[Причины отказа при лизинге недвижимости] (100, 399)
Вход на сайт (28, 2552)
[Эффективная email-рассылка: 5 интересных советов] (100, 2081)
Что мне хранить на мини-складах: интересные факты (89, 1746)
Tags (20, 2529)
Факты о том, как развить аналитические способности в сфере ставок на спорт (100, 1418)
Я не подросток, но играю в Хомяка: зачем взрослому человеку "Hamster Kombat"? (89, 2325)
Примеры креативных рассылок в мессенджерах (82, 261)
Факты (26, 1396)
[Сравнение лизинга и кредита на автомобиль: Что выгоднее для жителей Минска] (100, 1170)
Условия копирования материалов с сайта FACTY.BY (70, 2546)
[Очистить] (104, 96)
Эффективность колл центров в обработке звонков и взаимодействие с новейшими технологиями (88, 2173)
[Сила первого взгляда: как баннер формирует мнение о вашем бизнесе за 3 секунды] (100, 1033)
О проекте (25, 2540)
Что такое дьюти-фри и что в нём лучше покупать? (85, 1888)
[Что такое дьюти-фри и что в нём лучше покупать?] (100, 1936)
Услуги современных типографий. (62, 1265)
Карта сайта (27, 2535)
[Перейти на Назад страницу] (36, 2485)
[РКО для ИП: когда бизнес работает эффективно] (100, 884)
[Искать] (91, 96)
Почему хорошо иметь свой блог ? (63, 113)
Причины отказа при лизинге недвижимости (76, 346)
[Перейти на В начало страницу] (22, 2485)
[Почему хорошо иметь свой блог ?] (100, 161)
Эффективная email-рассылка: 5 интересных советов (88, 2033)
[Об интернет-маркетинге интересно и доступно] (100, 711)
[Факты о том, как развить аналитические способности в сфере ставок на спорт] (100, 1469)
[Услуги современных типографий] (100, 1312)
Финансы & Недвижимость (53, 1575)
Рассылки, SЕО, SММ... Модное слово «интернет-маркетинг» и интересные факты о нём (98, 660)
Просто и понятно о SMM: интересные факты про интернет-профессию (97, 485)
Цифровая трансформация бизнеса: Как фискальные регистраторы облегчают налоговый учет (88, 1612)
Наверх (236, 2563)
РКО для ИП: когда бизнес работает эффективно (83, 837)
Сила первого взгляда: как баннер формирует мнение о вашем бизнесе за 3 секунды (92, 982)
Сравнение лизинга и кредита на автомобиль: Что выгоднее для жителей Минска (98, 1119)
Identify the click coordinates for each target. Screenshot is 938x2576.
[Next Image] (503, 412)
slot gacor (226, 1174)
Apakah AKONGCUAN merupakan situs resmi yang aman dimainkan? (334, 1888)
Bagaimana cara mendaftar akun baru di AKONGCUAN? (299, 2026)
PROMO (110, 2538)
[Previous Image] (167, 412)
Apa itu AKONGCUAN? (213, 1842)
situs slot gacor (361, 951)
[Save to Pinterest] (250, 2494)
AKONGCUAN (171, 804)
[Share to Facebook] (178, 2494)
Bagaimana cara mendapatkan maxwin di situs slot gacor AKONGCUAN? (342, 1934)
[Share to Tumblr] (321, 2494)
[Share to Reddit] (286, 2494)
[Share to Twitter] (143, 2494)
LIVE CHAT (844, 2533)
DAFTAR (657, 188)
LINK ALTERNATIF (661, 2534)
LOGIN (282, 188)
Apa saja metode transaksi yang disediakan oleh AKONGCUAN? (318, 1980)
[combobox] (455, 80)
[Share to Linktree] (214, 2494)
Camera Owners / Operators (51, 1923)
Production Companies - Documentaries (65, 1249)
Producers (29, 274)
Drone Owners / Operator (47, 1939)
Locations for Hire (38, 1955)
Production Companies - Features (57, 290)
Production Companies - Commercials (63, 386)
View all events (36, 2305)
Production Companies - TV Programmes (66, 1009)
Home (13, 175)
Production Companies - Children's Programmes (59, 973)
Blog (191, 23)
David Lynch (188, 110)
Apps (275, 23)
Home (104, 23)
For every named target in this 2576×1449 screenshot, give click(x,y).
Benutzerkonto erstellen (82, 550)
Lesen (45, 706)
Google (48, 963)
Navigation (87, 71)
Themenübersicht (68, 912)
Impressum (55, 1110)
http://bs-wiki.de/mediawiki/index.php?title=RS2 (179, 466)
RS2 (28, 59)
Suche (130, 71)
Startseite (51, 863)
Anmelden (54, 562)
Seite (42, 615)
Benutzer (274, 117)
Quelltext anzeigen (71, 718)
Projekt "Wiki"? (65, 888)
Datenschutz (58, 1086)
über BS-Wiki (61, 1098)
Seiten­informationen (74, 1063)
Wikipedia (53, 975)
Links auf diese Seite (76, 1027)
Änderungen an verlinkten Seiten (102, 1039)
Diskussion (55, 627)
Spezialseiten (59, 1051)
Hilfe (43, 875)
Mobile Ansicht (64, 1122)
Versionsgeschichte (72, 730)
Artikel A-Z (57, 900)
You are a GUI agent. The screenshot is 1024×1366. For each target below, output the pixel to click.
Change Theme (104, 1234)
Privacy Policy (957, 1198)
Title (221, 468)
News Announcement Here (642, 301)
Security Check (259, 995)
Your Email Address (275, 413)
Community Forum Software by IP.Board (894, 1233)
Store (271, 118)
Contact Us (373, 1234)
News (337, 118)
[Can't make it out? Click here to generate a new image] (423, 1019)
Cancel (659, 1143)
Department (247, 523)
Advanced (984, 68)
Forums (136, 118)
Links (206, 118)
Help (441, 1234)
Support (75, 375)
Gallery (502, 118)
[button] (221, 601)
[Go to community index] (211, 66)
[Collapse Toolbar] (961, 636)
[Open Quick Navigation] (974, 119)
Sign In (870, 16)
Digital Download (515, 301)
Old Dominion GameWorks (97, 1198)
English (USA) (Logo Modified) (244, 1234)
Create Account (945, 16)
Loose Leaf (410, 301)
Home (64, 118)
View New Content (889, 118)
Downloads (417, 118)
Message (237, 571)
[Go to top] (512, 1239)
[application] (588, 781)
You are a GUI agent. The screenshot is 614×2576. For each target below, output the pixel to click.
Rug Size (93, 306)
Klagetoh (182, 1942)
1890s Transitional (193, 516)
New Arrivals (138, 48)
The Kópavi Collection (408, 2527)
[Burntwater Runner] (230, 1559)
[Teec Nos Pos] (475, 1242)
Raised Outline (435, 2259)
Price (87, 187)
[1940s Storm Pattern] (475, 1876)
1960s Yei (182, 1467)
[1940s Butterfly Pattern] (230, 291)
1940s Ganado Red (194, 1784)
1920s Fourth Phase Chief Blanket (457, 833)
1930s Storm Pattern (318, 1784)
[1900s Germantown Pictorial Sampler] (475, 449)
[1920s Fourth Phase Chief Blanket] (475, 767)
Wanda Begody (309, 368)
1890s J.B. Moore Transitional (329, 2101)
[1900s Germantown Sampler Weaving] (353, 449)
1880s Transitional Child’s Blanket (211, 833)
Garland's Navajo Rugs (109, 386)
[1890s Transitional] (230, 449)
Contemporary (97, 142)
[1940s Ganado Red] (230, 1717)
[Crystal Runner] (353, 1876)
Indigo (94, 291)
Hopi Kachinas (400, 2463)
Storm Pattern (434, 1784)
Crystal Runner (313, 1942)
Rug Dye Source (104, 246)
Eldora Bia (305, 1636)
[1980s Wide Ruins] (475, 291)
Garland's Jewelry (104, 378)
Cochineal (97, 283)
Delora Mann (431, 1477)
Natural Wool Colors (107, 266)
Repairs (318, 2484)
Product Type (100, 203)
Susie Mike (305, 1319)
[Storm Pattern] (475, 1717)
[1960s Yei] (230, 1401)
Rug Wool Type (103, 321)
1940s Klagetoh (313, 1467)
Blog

■ YOUR OBJECTIVE
Retype only the stretch of lines above starting at the one with "Что такое дьюти-фри и что в нём лучше покупать? (85, 1888)" and stopping at the one with "Production Companies - Features (57, 290)", exactly as written, with both kept.

■ OUTPUT OF THE TASK
Что такое дьюти-фри и что в нём лучше покупать? (85, 1888)
[Что такое дьюти-фри и что в нём лучше покупать?] (100, 1936)
Услуги современных типографий. (62, 1265)
Карта сайта (27, 2535)
[Перейти на Назад страницу] (36, 2485)
[РКО для ИП: когда бизнес работает эффективно] (100, 884)
[Искать] (91, 96)
Почему хорошо иметь свой блог ? (63, 113)
Причины отказа при лизинге недвижимости (76, 346)
[Перейти на В начало страницу] (22, 2485)
[Почему хорошо иметь свой блог ?] (100, 161)
Эффективная email-рассылка: 5 интересных советов (88, 2033)
[Об интернет-маркетинге интересно и доступно] (100, 711)
[Факты о том, как развить аналитические способности в сфере ставок на спорт] (100, 1469)
[Услуги современных типографий] (100, 1312)
Финансы & Недвижимость (53, 1575)
Рассылки, SЕО, SММ... Модное слово «интернет-маркетинг» и интересные факты о нём (98, 660)
Просто и понятно о SMM: интересные факты про интернет-профессию (97, 485)
Цифровая трансформация бизнеса: Как фискальные регистраторы облегчают налоговый учет (88, 1612)
Наверх (236, 2563)
РКО для ИП: когда бизнес работает эффективно (83, 837)
Сила первого взгляда: как баннер формирует мнение о вашем бизнесе за 3 секунды (92, 982)
Сравнение лизинга и кредита на автомобиль: Что выгоднее для жителей Минска (98, 1119)
Identify the click coordinates for each target. Screenshot is 938x2576.
[Next Image] (503, 412)
slot gacor (226, 1174)
Apakah AKONGCUAN merupakan situs resmi yang aman dimainkan? (334, 1888)
Bagaimana cara mendaftar akun baru di AKONGCUAN? (299, 2026)
PROMO (110, 2538)
[Previous Image] (167, 412)
Apa itu AKONGCUAN? (213, 1842)
situs slot gacor (361, 951)
[Save to Pinterest] (250, 2494)
AKONGCUAN (171, 804)
[Share to Facebook] (178, 2494)
Bagaimana cara mendapatkan maxwin di situs slot gacor AKONGCUAN? (342, 1934)
[Share to Tumblr] (321, 2494)
[Share to Reddit] (286, 2494)
[Share to Twitter] (143, 2494)
LIVE CHAT (844, 2533)
DAFTAR (657, 188)
LINK ALTERNATIF (661, 2534)
LOGIN (282, 188)
Apa saja metode transaksi yang disediakan oleh AKONGCUAN? (318, 1980)
[combobox] (455, 80)
[Share to Linktree] (214, 2494)
Camera Owners / Operators (51, 1923)
Production Companies - Documentaries (65, 1249)
Producers (29, 274)
Drone Owners / Operator (47, 1939)
Locations for Hire (38, 1955)
Production Companies - Features (57, 290)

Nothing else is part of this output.